In the aftermath of the BookWorld awards, the two Generics, now calling themselves Randolph and Lola, Thursday, and her pet dodo Pickwick retire to Caversham Heights, which was bought by the Council of Genres as a character sanctuary, a solution that appeals to the residents of the novel as well as the nursery rhyme characters who were going to go on strike. The story of the new Caversham Heights constitutes Fforde's fifth book, The Big Over Easy.
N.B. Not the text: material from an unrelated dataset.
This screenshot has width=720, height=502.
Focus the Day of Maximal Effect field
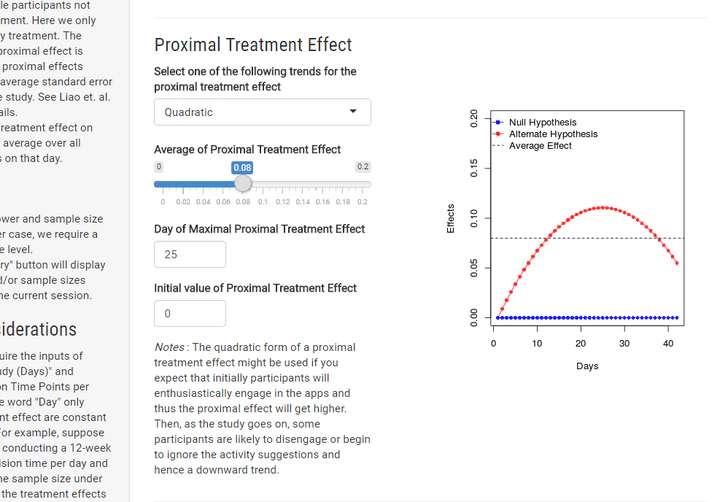coord(190,254)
The American edition has an extra chapter at the end, documenting the weathering of a WordStorm during Thursday's tenure as Bellman.

==Characters==

- Thursday Next - Jurisfiction detective and protagonist of the series.
- Pickwick - Thursday's pet dodo.
- Randolph and Lola - a pair of generic characters who Thursday assists in developing distinct identities.
- Harris Tweed - A Jurisfiction agent from the real world.
- The Great Panjandrum - the supposed creator of the Bookworld and a literal deus ex machina.
- Aornis Hades - a duplicate of the villain of the previous novel, Lost in a Good Book, who exists inside Thursday's memories and attempts to alter them to destructive effect.
- Gran Next - Thursday's grandmother, she comes to stay with her inside Caversham Heights and assist her in battling Aornis and recovering her lost memories.
- Landen Parke-Laine - Thursday's husband, a noted novelist, who at the time of The Well of Lost Plots has been erased from history by the Chronoguard and exists only in her memories.
- The Bellman - the head of Jurisfiction.

==Reception==
The Well of Lost Plots was released to positive reviews. Rich Horton of The SF Site referred to it as "a fast-moving, funny, and intellectually diverting novel" and Dave Golder of SFX stated that "a book this self-consciously clever has no right being so much damned fun" and rated it five stars. The Chicago Sun-Times described it as "a wildly imaginative, pun-filled bundle of literary allusions, satire, criticism and delightful silliness." Fforde won the Wodehouse prize for comic fiction in 2004 for The Well of Lost Plots.